"extinguish// all lands falling and required for the said": Elegy and Exploitation in the Poetry of Paisley Rekdal and Cecily Nicholson
Paisley Rekdal’s West: A Translation (2023) and Cecily Nicholson’s From the Poplars (2014) offer exciting ways to re-think the poetic elegy and documentary poem. Both writers explore how violence results from struggles over the ownership of land. Rekdal reflects on the building of the transcontinental railroad across the United States during the nineteenth century, seeking to memorialise those who were exploited as part of its construction, particularly Chinese labourers. Nicholson focusses on the local, charting the history of Poplar Island, Qayqayt land in the Fraser River by the Canadian city of New Westminster.
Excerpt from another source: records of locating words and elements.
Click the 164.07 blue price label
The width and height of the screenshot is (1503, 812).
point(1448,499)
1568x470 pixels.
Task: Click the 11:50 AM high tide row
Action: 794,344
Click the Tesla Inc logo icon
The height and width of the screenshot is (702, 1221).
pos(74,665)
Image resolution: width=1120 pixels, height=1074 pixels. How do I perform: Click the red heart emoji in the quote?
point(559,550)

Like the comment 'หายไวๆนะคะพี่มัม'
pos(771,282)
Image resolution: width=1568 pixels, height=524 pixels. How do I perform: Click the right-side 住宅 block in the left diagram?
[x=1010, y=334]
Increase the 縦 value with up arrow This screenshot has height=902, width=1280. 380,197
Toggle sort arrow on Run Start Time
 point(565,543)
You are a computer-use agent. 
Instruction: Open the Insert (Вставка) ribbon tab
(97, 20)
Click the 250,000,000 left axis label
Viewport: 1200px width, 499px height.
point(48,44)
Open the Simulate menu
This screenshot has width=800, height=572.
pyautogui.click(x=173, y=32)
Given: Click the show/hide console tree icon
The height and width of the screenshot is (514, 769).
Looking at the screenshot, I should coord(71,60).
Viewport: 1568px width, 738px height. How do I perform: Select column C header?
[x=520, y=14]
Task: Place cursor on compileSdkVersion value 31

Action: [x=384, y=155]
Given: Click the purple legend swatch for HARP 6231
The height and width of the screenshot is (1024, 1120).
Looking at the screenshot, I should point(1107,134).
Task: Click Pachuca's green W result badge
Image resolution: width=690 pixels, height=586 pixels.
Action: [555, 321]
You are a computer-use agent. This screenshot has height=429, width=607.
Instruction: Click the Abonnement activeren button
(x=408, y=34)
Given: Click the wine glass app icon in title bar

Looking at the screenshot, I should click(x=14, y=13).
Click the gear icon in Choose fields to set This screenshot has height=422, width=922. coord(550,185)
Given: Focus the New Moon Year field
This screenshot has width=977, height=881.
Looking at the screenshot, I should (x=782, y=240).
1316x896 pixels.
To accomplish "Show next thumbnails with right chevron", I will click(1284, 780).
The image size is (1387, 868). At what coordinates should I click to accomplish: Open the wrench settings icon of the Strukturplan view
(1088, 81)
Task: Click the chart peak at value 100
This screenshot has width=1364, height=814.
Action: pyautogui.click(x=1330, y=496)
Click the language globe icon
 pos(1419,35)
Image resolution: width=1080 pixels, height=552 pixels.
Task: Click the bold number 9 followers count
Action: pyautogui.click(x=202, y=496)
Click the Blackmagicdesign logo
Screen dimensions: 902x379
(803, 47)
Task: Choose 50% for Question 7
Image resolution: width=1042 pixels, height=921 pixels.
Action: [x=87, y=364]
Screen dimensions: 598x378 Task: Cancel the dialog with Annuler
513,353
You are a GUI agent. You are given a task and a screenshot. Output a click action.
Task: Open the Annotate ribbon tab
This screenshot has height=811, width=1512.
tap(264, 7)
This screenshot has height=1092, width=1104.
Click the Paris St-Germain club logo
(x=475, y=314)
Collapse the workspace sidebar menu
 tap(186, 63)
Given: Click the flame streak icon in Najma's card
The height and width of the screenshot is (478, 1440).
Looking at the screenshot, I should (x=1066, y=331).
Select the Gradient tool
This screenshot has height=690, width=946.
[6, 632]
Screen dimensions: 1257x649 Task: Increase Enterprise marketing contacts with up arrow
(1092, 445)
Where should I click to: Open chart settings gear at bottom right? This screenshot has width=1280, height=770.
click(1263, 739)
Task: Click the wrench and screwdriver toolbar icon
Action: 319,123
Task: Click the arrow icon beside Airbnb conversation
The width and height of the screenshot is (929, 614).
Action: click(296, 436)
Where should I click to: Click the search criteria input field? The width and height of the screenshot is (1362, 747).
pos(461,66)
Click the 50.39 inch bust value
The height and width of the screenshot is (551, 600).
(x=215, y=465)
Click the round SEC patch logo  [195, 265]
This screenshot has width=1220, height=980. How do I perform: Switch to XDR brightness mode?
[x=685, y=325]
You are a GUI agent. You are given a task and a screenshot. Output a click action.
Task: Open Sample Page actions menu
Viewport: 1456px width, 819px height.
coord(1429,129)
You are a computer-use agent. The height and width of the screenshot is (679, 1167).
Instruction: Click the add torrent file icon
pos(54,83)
In this talk, Dr. Munro consider how Rekdal and Nicholson use elegy to rematerialize the dead. Both poets draw attention to collective memories that are more inclusive and resist dominant narratives, including those which prioritise human over non-human experiences.
Niall Munro is a Senior Lecturer in American Literature at Oxford Brookes University where he is also Director of the Oxford Brookes Poetry Centre and of the Centre’s award-winning poetry pamphlet press, ignitionpress. He is the author of Hart Crane’s Queer Modernist Aesthetic (2015), and co-editor of On Commemoration: Global Perspectives upon Remembering War (2020) and Dambudzo Marechera at the Old Fire Station (2024). His two current book projects focus on the way that modernist writers reflected on the American Civil War and how contemporary American poets commemorate people, places, and events.